### Exercise passage
* * *

Matricaria chamomilla (MC) has a widespread use as a herbal medicine which posseses many medicinal properties [1]. Its aqueous infusion and tea preparations are used in folk medicine. There are two major varieties of chamomile namely: Roman chamomile (Chamaemelum nobile L.) and German chamomile (Matricaria chamomilla). The German variety is the commonly used for medicinal purposes. The flowers of chamomile can be used to cure, a range of disorders, specially inflammatory conditions [1]. The pharmacological properties of MC made it increasingly popular and is consumed in the form of tea [2].

Biologically active chemicals such as polyphenols (flavonoids) and essential oils had been isolated and identified from Matricaria chamomilla flowers [3]. Essential oil of Matricaria chamomilla consists of terpenoids and azulenes [4]. Terpenoids and bisabolol possess anti-inflammatory properties [1]. Chamazulene possesses antioxidant activity as it inhibits lipid peroxidation [5]. Several phenolic compounds of Matricaria chamomilla, including apigenin, quercetin, and luteolin had been analyzed [6, 7]. Flavonoids play an important role in inflammatory processes and immune functions through inhibition by several enzymes [6]. One of the major reasons for deterioration of food and pharmaceutical products is due to lipid peroxidation which could be inhibited by the antioxidants which scavenge free radicals.

Therefore, antioxidants are widely used as food additives to retard the oxidative degradation of foods [8, 9]. Currently, BHA, BHT, propyl gallate and tert–butylhydroquinone are the most commonly used antioxidants. However, BHA and BHT have been suspected to cause liver damage and carcinogenesis [10]. Therefore, it is more beneficial to use antioxidant compounds from natural sources since they will be safer than the synthetic ones [11, 12, 13, 14].

The purpose of this work is to evaluate the antioxidant capacity of different parts of daisy collected from Tokat-Almus using various antioxidant assays e.g. antioxidant activity in linoleic acid emulsion, scavenging of superoxide anion radical activity, metal chelating activity, DPPH· free radical scavenging activity and ferric ions (Fe3+) reducing antioxidant power assay (FRAP). Furthermore, the determination of the total phenolic compounds were in the various daisy parts were carried out.

* * *

### Supplied material
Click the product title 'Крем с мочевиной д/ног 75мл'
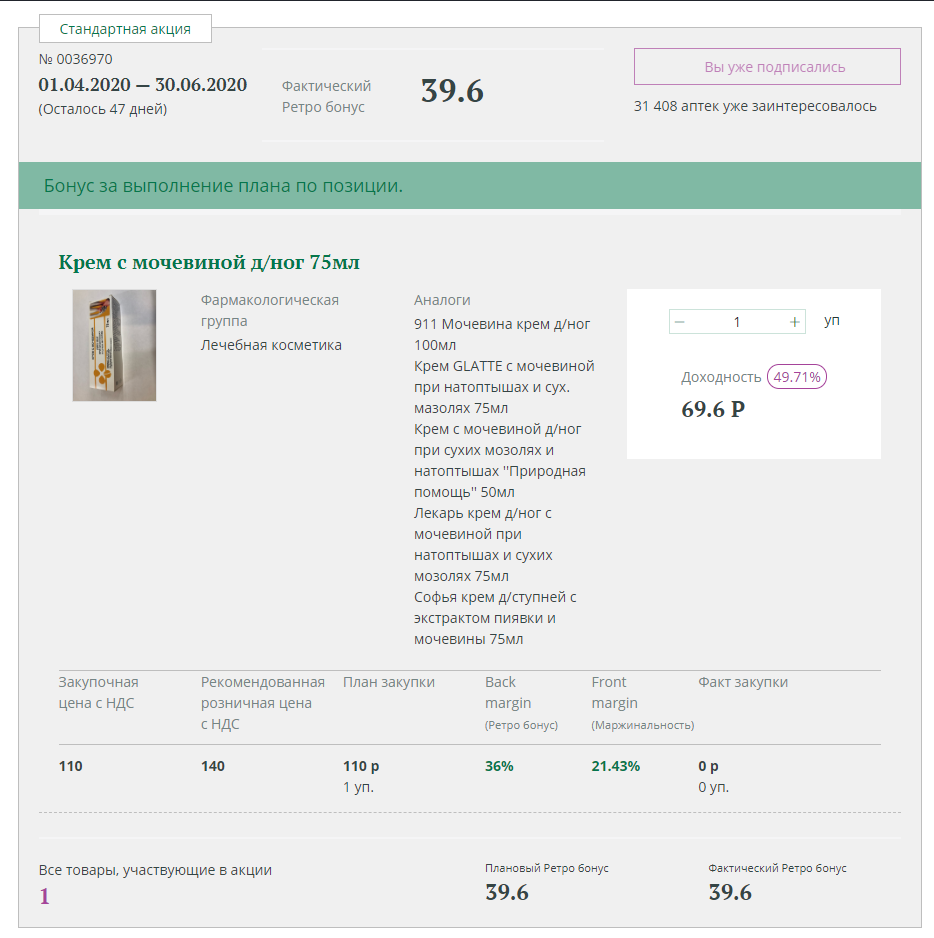This screenshot has width=934, height=938. 209,263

* * *

### Action item
According to the chamomile passage, which variety of chamomile is commonly used for medicinal purposes? The listing comes from a separate source.

### Output
German chamomile (Matricaria chamomilla).